"Refleksi Idul Adha : Ajaran Ibrahimik vs Code Hammurabi Rekayasa Pikiran Namrudz"

Media Barak Time.com
By -
0

 




Oleh Adv. M. Taufik Umar Dani Harahap, SH (Praktisi Hukum)


Pendahuluan 


“Dan Kami tebus anak itu dengan seekor sembelihan yang besar” (QS Ash-Shaffat: 107)


Setiap Idul Adha hadir, umat Islam diajak mengingat bukan sekadar prosesi penyembelihan hewan kurban, tetapi sebuah refleksi ideologis yang dalam: pertarungan antara kehendak wahyu dan konstruksi hukum manusia. Dalam sejarah spiritual dan politik kuno, terdapat dua kutub besar yang mewakili cara manusia mengelola kebenaran dan keadilan: hukum wahyu seperti yang dijalani oleh Nabi Ibrahim AS, dan hukum buatan manusia seperti yang termaktub dalam Code of Hammurabi — sebuah sistem legal Babilonia yang sering dikaitkan dengan hegemoni Namrudz dan penyesatan kekuasaan.

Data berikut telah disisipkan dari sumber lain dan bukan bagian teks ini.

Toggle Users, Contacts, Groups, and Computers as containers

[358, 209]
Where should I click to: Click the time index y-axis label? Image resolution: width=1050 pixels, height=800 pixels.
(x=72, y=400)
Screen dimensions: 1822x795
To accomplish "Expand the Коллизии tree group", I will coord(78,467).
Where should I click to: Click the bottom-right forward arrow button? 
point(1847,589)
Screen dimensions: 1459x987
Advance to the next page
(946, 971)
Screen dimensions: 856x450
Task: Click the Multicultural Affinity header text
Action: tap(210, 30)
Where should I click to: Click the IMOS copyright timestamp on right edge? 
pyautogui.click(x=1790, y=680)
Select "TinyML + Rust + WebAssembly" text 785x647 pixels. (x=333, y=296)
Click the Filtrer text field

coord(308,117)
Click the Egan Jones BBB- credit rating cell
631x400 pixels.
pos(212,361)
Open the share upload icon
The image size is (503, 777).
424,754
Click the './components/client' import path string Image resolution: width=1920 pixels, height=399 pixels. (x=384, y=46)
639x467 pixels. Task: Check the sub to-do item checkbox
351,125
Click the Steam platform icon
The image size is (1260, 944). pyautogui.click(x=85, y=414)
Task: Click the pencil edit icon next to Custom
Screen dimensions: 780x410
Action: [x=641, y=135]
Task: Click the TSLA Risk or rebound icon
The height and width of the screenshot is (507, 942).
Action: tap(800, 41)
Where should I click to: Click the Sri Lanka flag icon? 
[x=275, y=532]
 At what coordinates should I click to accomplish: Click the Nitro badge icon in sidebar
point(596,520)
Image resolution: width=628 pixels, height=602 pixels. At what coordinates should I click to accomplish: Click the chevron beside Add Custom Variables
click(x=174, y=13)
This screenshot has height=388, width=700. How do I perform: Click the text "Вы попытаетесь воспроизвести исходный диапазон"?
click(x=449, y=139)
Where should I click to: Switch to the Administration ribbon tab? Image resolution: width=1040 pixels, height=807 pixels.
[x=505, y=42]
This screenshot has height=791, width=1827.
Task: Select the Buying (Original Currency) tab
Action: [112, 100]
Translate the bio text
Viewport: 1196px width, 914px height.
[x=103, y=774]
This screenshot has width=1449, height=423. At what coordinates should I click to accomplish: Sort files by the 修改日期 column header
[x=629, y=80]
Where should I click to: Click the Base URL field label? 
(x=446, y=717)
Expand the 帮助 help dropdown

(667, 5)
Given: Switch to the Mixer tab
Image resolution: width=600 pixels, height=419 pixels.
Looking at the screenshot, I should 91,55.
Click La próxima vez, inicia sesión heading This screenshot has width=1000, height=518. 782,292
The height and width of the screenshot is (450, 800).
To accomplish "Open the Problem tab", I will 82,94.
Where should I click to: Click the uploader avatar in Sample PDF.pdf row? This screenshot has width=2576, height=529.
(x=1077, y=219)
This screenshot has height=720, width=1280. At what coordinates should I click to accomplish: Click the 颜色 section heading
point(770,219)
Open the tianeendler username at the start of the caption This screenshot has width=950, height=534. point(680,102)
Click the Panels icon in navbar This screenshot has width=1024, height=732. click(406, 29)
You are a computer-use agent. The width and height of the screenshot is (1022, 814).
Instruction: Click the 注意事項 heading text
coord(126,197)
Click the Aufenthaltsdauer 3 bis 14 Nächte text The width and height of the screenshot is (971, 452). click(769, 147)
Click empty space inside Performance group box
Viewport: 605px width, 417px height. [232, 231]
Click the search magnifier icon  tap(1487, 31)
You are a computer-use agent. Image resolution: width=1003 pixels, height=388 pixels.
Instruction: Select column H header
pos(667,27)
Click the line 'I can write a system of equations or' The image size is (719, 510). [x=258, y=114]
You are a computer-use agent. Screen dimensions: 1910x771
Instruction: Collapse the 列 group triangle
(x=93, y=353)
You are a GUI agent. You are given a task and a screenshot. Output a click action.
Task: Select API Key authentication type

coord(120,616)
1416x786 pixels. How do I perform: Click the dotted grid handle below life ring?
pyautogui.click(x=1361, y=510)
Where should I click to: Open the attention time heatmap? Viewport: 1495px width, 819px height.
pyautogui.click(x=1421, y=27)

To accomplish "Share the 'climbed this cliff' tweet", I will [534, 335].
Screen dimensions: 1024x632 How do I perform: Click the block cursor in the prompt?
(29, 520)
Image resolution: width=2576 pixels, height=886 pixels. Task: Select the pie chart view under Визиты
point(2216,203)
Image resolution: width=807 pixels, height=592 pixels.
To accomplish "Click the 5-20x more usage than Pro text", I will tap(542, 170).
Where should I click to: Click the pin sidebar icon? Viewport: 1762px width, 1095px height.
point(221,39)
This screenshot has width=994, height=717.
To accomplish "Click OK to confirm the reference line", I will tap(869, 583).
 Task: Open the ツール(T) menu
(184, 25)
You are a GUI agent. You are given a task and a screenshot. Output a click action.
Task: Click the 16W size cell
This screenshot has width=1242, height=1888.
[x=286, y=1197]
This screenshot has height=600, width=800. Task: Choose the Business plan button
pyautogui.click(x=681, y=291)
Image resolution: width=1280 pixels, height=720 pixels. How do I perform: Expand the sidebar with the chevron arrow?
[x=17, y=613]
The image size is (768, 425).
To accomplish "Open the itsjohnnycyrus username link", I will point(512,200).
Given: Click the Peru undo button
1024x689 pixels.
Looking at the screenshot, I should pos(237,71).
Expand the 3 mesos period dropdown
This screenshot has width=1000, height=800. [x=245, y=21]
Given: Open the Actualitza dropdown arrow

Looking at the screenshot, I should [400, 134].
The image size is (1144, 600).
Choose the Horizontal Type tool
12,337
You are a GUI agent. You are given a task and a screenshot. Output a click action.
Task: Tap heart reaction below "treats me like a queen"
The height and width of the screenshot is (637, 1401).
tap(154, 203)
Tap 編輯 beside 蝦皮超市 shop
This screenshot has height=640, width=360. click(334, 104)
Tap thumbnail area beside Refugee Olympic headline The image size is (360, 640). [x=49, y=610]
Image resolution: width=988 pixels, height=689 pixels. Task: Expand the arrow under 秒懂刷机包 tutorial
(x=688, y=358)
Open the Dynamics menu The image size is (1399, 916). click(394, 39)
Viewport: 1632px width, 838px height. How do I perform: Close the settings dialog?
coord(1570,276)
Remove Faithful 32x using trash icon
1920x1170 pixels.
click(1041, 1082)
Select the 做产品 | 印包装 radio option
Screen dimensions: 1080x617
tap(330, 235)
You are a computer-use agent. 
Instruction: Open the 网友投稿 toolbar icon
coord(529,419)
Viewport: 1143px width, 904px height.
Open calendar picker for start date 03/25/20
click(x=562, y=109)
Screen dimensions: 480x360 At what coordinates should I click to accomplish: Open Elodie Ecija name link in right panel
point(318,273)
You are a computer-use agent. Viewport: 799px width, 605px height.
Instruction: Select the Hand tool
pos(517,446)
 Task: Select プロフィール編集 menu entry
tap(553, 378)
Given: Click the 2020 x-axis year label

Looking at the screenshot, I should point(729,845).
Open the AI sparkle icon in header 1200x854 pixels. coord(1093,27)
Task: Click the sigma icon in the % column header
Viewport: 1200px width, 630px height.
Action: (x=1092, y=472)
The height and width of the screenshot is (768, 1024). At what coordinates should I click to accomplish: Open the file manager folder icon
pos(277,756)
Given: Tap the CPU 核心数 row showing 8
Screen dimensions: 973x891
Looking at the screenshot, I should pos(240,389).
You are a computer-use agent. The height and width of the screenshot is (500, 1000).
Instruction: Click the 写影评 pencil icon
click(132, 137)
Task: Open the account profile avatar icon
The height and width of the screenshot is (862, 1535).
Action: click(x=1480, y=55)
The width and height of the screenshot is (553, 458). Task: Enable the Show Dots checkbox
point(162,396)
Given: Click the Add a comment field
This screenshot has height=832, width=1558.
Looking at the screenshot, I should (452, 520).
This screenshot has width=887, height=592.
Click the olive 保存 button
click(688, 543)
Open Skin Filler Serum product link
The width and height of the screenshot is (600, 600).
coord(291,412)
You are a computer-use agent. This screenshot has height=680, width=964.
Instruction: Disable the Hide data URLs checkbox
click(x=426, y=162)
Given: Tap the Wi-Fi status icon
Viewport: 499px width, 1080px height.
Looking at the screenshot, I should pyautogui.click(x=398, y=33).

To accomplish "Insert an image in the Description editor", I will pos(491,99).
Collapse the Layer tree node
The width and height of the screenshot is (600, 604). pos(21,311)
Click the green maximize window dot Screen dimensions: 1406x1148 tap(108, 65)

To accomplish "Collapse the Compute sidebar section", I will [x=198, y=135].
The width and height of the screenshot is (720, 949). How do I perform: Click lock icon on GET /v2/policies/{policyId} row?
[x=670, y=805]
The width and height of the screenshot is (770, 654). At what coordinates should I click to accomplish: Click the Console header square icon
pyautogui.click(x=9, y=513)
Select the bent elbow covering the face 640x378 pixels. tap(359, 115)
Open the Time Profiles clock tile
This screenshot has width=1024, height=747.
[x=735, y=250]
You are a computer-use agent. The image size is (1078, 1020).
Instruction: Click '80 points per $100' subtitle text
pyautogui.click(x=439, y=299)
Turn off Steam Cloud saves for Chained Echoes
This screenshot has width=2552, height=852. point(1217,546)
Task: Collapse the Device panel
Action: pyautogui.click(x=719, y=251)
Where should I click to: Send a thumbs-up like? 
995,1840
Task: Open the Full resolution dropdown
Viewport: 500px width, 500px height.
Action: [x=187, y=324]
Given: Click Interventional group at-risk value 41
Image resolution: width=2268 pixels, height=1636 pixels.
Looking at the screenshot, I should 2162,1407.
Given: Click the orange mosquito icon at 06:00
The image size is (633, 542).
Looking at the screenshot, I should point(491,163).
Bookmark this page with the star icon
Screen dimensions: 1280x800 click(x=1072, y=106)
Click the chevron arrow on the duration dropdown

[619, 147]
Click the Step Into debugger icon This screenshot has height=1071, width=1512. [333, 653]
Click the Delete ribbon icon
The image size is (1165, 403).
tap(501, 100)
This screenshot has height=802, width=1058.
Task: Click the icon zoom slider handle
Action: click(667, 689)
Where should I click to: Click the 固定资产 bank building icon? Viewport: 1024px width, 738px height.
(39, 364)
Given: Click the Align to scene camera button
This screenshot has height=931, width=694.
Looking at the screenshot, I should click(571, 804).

Dalam konteks kekinian, perbandingan ini sangat relevan. Dunia kontemporer tengah bergulat dalam kekacauan moral, manipulasi hukum, dan ketimpangan struktural — buah dari peradaban yang menyingkirkan dimensi ilahi dari ruang publik.


Rasulullah Ibrahim As: Kepatuhan atas Wahyu, Bukan Rasionalitas Duniawi


Peristiwa kurban Ibrahim adalah klimaks spiritual atas totalitas kepatuhan pada hukum ilahi, di mana logika manusia dikalahkan oleh keyakinan pada petunjuk Tuhan. Ketika diperintahkan menyembelih anaknya, Ibrahim tidak membangkang atas dasar nilai-nilai  humanistik atau rasionalisme Aristotelian, tetapi tunduk mutlak atas prinsip tauhid dan ketersambungan vertikal manusia dengan penciptanya.


Dalam narasi ini, hukum Tuhan tidak menjatuhkan, tetapi justru menyelamatkan. Bahkan perintah penyembelihan itu sendiri, pada akhirnya bukan eksekusi literal, melainkan ujian ketaatan spiritual. Inilah bentuk hukum yang lahir dari hikmah (kebijaksanaan transenden) dan kasih sayang, bukan sekadar kalkulasi formalistik.


Hukum Hammurabi: Penegakan Ketertiban atau Instrumen Kekuasaan?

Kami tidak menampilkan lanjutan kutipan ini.